Certiorari lies against an order granting execution pending appeal where the same is not founded upon good reason. The fact that the losing party had also appealed from the judgment does not bar the certiorari proceedings as the appeal could not be an adequate remedy from such premature execution. (Jaca vs. Davao Lumber Co., 113 SCRA 107 [1982]).

The Court of Appeals, while recognizing that it should defer ruling on the corrections of the judgment sought to be executed, as the merits of the case itself were duly submitted to the jurisdiction of the said court in the proper case – by way of regular appeal, nonetheless fell into the error of expressing its opinion on the validity of Municipal Ordinance No. 90 (See: pp. 13-14, Decision, pp. 249-250, Rollo.) Such obiter dictum of the Court of Appeals must be disregarded in the light of Silverio vs. Court of Appeals (141 SCRA 527 [1986]), where in the similar case involving the issue of the order of execution pending appeal, we held that the ruling of the Court of Appeals dismissing the petition for certiorari finding no grave abuse of discretion cannot be duly extended to expand the main thrust of the said decision beyond its true import.
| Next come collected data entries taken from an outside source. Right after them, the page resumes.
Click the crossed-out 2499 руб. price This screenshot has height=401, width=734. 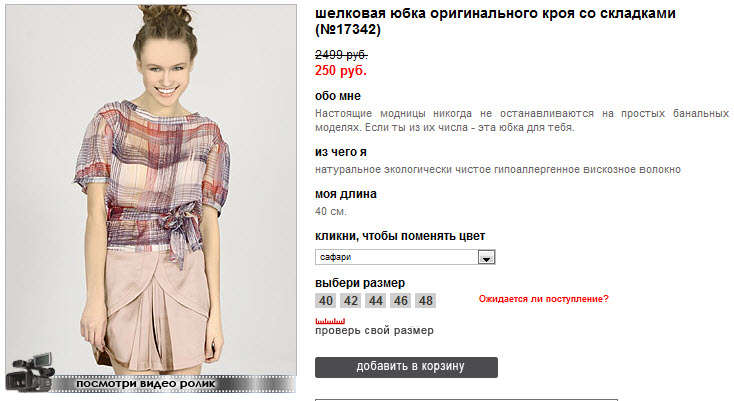pos(341,55)
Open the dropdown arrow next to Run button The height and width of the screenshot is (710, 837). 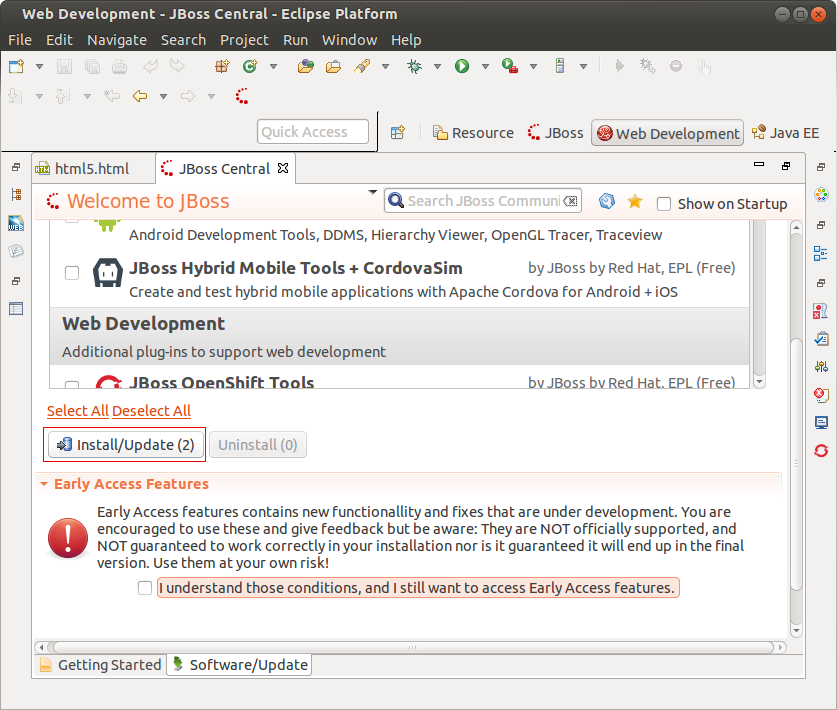(x=485, y=67)

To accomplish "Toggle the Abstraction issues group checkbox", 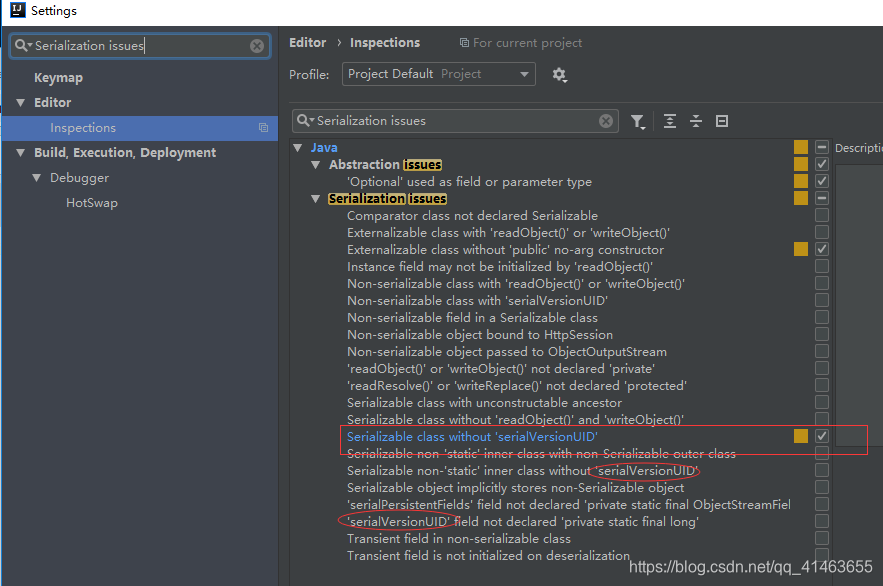I will coord(821,163).
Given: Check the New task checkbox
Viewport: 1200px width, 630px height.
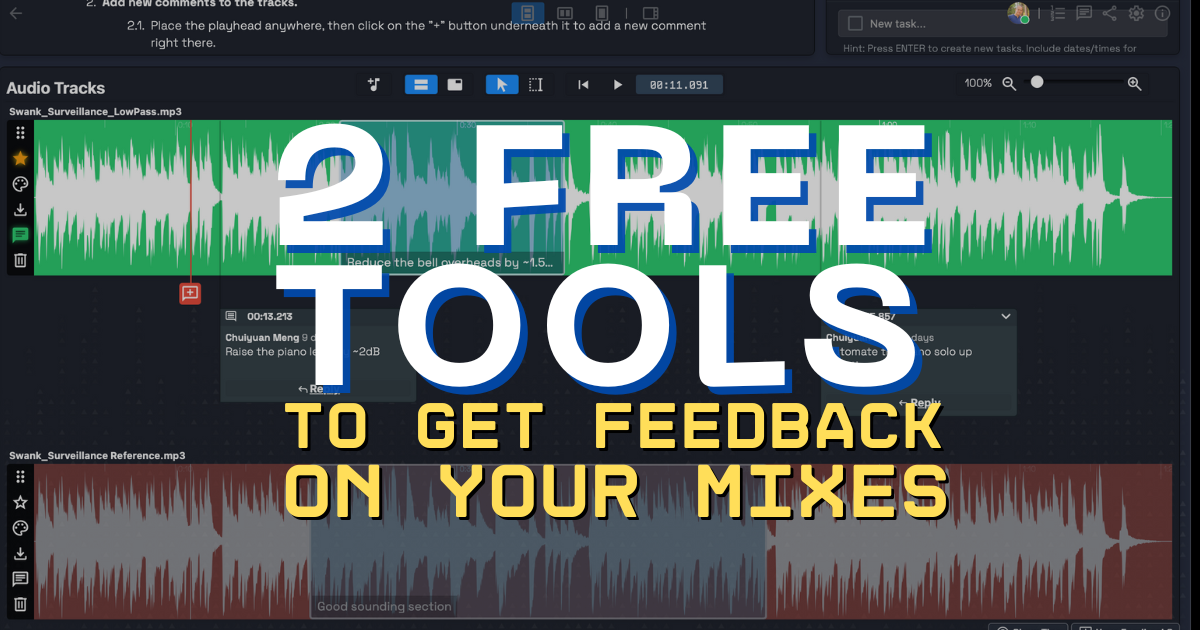Looking at the screenshot, I should (853, 21).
In this resolution, therefore, this Court purposely limits itself to resolving only to the wisdom of the trial court’s exercise of discretion in ordering the execution of the judgment pending appeal. It is imperative that we allow the main appeal, CA-G.R. No. CV-52293, pending before the Court of Appeals to take its normal course.

WHEREFORE, premises considered, the instant petition is hereby DENIED for lack of merit.

Davide, Jr., Francisco, and Panganiban, JJ., concur.
Narvasa, C.J., (Chairman), on leave.